Shall we have a peaceful or a violent Christmas Eve in Tsimshatsui tonight? Inspired by their success in spreading holiday fun last Halloween, the Hong Kong Police predictably choose the latter.
After six months of this, we can detect a pattern: when the police steer clear, public gatherings are – all else being equal – far more peaceful. So we must assume that the senior police management are deploying hyped-up armed riot cops on such occasions as a deliberate strategy to engineer physical confrontation. The question is, why? To bump up the number of arrests? To comply with Beijing officials’ demands for tough repression? To claim more overtime?
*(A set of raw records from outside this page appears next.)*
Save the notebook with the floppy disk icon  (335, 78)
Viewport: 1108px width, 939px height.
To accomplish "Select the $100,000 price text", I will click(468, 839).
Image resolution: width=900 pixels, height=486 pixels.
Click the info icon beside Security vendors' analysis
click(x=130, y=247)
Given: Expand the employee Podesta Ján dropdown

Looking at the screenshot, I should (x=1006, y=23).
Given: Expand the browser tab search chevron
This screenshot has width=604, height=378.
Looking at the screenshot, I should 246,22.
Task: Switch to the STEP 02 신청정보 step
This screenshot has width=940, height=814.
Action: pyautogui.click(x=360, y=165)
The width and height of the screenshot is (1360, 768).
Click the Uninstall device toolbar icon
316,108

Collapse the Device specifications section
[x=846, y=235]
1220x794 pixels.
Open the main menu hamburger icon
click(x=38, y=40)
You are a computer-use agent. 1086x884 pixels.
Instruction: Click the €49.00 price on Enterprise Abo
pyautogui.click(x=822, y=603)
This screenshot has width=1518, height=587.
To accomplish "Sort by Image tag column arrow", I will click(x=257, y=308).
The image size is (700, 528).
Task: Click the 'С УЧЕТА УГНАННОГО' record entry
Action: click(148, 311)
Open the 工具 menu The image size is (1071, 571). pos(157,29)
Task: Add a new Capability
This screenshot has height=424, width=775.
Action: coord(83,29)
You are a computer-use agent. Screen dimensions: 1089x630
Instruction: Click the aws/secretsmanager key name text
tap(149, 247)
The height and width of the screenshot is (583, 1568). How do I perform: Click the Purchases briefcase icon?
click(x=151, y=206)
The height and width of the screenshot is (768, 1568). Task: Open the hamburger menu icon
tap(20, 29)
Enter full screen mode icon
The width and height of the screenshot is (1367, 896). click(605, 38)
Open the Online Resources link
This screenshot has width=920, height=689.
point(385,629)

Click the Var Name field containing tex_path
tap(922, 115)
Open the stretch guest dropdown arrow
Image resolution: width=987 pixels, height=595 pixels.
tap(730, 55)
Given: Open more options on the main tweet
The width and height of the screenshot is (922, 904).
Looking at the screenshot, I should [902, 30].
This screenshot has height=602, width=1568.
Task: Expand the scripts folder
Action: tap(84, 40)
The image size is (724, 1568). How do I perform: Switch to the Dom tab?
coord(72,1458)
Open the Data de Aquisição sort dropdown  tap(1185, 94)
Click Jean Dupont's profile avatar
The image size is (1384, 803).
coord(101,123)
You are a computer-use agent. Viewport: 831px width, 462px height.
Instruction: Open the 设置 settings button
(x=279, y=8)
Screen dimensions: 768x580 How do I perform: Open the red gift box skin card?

To appease those of their front-line men who sadly seem to enjoy whacking passers-by?
Or, given their profession’s reputation for limited lateral-thinking abilities, do they dementedly believe that they are somehow preserving public order and serving the community’s interests?
(My money would be on the Beijing factor.)
I declare what could turn out to be a five-day Merry Christmas Weekend open with some quick links to interesting things…
Some thoughts on what the Hong Kong government could learn from other authorities’ PR response to a different train-wreck. One problem is that Hong Kong officials’ spinelessness and condescension is not only a colonial hangover, and not only a defensive instinct driven by their own incompetence and lack of legitimacy. It’s also pretty much required by Beijing.
An explanatory leaflet about the Spark Alliance arrests and freezing of funds.
If you need something depressing to curb excessive festive joy, Amnesty International on sexual violence against Hong Kong protests.
The naivety of government supporters who welcome the court decision that Au Nok-hin and Gary Fan were not duly elected.
And of course the Christmas version of the Glory to Hong Kong anthem. And for the uninitiated who don’t get Cantonese opera, an appreciation-with-video of that version.
And if you still don’t get Cantonese opera…
If only the police were as zealous in their quest to prevent actual crimes, like armed robberies (and no, I don’t think what ensued in Tai Po a few evenings ago counts)…
Merry Christmas to all!
It occurs to me that the old schoolyard ditty that sets the lyrics “Fill the school with gasoline” to the tune of “Deck the halls with boughs of holly” has become strangely appropriate to our times.
19:42 25 Dec: Police Arrest Over 100 in Central, Admiralty Last Night
In a clip uploaded at 19:42, the police force said over 100 people were arrested in the vicinity of Admiralty and Central last night (24 Dec). The police said from around 22:00, a large amount of protesters gathered in Causeway Bay and some followed calls on the Internet to protest to Lan Kwai Fong and obstruct business activities there. The police intercepted these people around Justice Drive and Queen’s Road Central. 58M and 47F were arrested, with the smallest being 13yo. A person was found with a laser pointer and was arrested for possession of offensive weapon.
23:02 26 Dec: 43 Arrested for Unlawful Assembly at Midnight in Mong Kok
Police stated that around midnight, protesters gathered at the interjunction of Fife Street and Sai Yeung Choi Street South. In the dispersal operation, a total of 43 people (22M 21F) ranging from 15 y/o to 54 y/o were arrested for unlawful assembly. They have been detained for further investigations and the case has been handed over to Crime Kowloon West Headquarters for follow up.
At around 01:00, police conducted large scale stop and search again and a large group of riot police frisked around 10 people, mainly youngsters, on Fife Street just opposite Argyle Centre. They were asked to kneel or squat down close to the walls, with both arms raised and then had their hands tied behind their backs with cable ties. Press were not allowed to get close during the process.
Monty Python could not better the farce that is now our daily reality.